Je déplore également l’absence récurrente d’une vision globale des activités d’une entité juridique responsable, comme si on oubliait que le contour d’un fonds d’archives est la responsabilité juridique d’une organisation et non le cadre du bureau du sous-service de la direction du département de… Ceci transparaît également dans la présentation, au même niveau, de documents majeurs en termes de risque et de documents internes de valeur secondaire, comme si toutes les archives se valaient. Un message met ainsi sur le même plan un « compte rendu de réunion d’expression libre » et « le PV de réunion du CHSCT ». À la décharge de l’archiviste, la pression du discours public ambiant, extrapolé de la définition légale des archives, qui veut que tout soit archives, même le moindre post-it…

Enfin, je déplore le manque d’esprit critique, tout au moins dans le corpus étudié. Un seul message « ose » s’interroger sur le bien-fondé d’une règle existante qui semble inadaptée à son environnement ; l’archiviste écrit : « Je m’interroge cependant sur l’opportunité de la conservation intégrale de ces documents [registres de brocanteurs], qui sont finalement assez volumineux ». Oui, la valeur d’archives historiques d’un document n’est pas figée sur son intitulé ; le volume, le contenu, le contexte, etc. jouent un rôle dans l’espace et dans le temps.
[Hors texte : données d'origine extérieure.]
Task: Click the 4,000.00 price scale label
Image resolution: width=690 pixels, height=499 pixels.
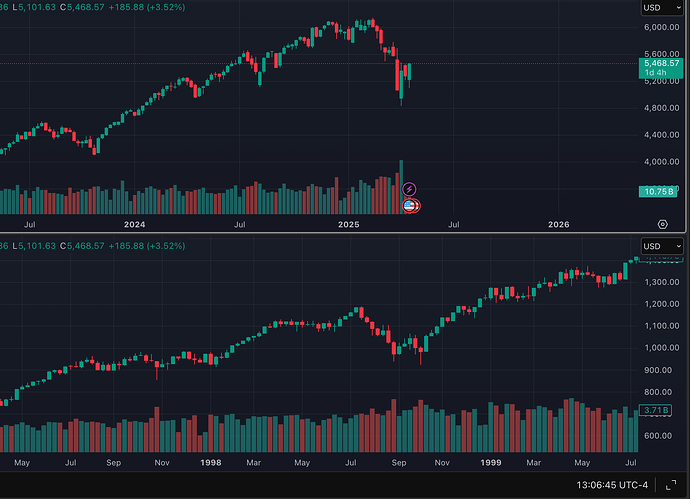Action: [x=660, y=161]
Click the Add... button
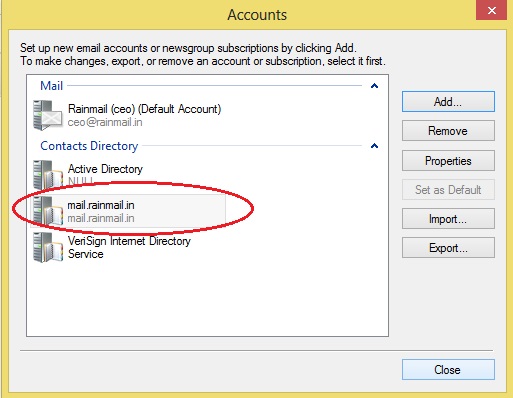The image size is (513, 398). coord(448,102)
L’archivistique doit aussi analyser cela.

CONCLUSION

Il y a réellement un malaise autour de ces « tableaux de gestion ». Ce malaise est dû au flou entretenu collectivement sur sa finalité. C’est aujourd’hui un outil bâtard qui fait marcher les archivistes de guingois. Un des messages postés sur le forum archives-fr l’an dernier est révélateur de ce flou : une archiviste écrit : « notre groupe de travail propre d’ajouter une colonne RM [records management] au traditionnel tableau de gestion des archives » pour « l’identification des documents pouvant être qualifiés de « records » ». J’avoue que j’en suis restée comme deux ronds de flan…

Il y a surtout une grande lacune de théorie et de formation archivistiques pour adapter la profession au contexte de la société de l’information.

Naguère (il y a quelques décennies), le plus gros contingent d’archivistes travaillaient dans les archives départementales ; il y a longtemps que les communes, les établissements publics, les syndicats, les agences, les associations, etc. regroupent les plus gros effectifs d’archivistes et que, dans ces structures-là, le besoin de maîtriser la masse documentaire, le besoin d’accompagner le cycle de vie des documents engageants l’organisme et le besoin d’être conforme à la réglementation sont prioritaires à l’identification des archives historiques. Prioritaire ne veut pas dire que les archives historiques de ces organismes n’auraient pas d’importance mais simplement qu’il ne faut pas mettre la charrue avant les bœufs. L’archivage managérial doit passer avant la sélection des archives historiques.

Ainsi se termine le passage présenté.